◆ **Metin ve öğe bulmaya yönelik kayıtlar**:

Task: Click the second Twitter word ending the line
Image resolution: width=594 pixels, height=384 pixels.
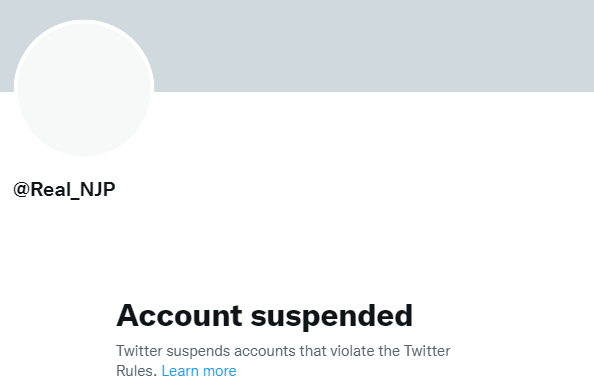Action: tap(427, 351)
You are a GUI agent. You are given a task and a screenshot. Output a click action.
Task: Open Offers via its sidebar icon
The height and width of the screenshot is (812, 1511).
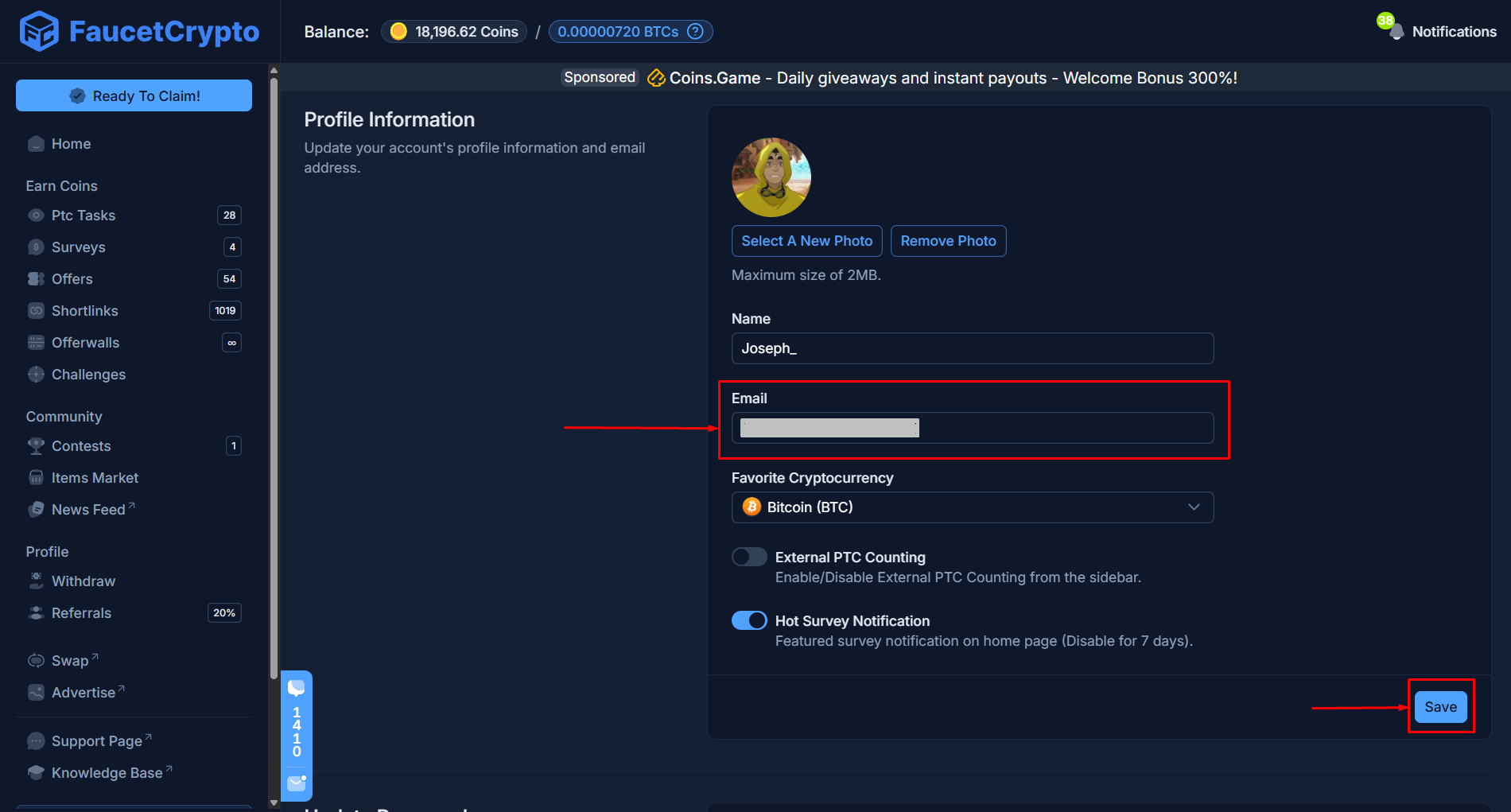point(36,278)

◆ **Alıştırma görevi**:
Yukarıdaki kayıtların tümünü "metin" ve "cevap" sütunlarından oluşan iki sütunlu bir CSV'ye dönüştür; her kayıt bir satır olsun, her alan tırnak içinde yer alsın ve satır sonları boşluğa çevrilsin. Resimleri cevaba katma.

◆ **Görevin cevabı**:
metin,cevap
"Task: Click the second Twitter word ending the line Image resolution: width=594 pixels, height=384 pixels.","Action: tap(427, 351)"
"You are a GUI agent. You are given a task and a screenshot. Output a click action. Task: Open Offers via its sidebar icon The height and width of the screenshot is (812, 1511).","point(36,278)"